(Extracted data entries)
========================================================================

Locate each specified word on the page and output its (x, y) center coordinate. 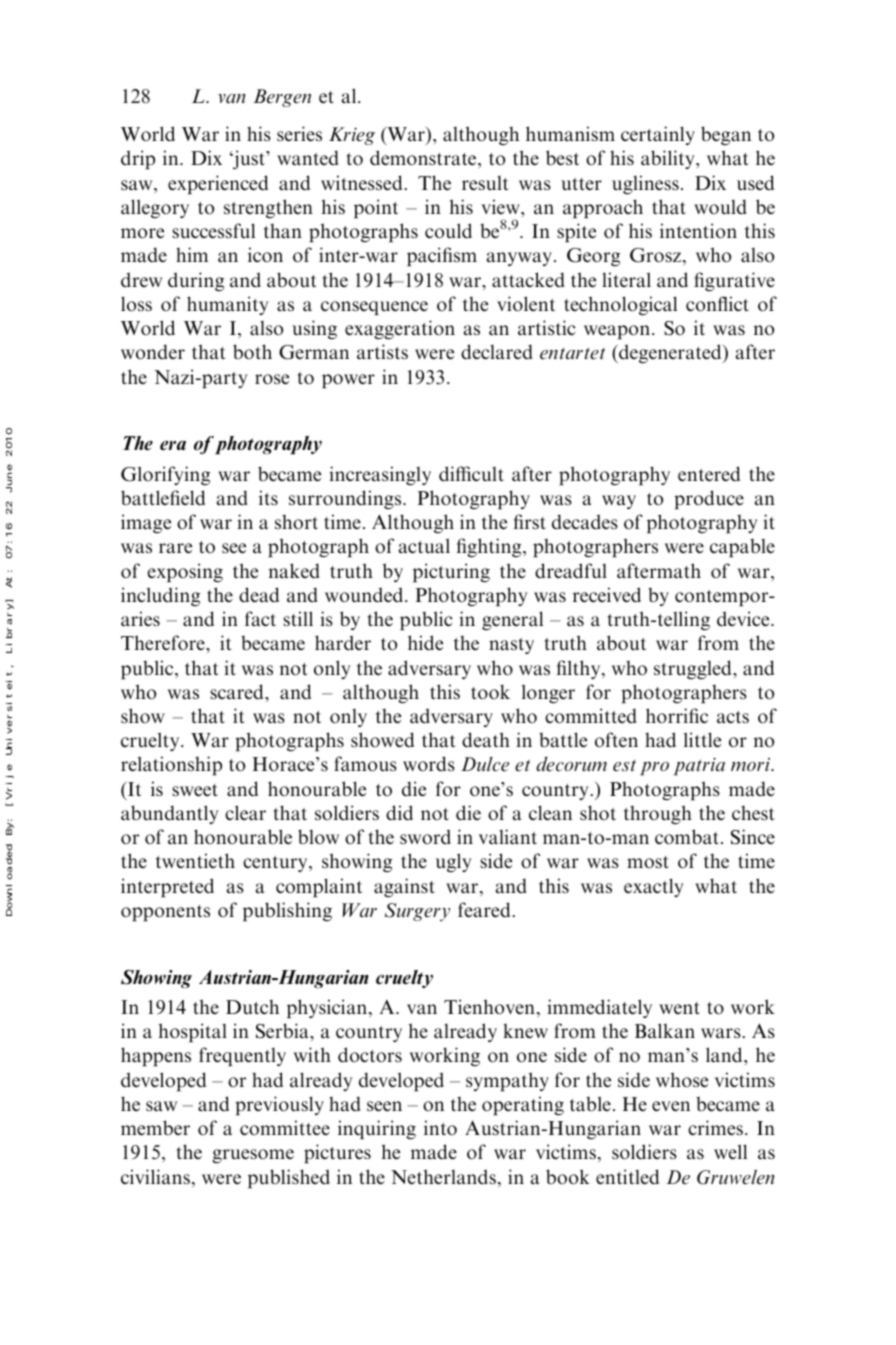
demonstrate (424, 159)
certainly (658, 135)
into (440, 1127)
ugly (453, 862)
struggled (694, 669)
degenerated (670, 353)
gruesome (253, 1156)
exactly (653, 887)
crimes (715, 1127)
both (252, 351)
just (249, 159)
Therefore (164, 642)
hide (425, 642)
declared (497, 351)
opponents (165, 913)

========================================================================

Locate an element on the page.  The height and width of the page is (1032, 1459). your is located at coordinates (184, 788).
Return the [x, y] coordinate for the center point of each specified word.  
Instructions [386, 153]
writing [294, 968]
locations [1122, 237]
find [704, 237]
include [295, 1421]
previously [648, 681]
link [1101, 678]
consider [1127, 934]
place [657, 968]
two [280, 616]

========================================================================

Copy out the data lines verbatim, from the line that contains "find [704, 237]" through the line that contains "two [280, 616]", both included.

SOLUTION TO THE EXERCISE →
find [704, 237]
include [295, 1421]
previously [648, 681]
link [1101, 678]
consider [1127, 934]
place [657, 968]
two [280, 616]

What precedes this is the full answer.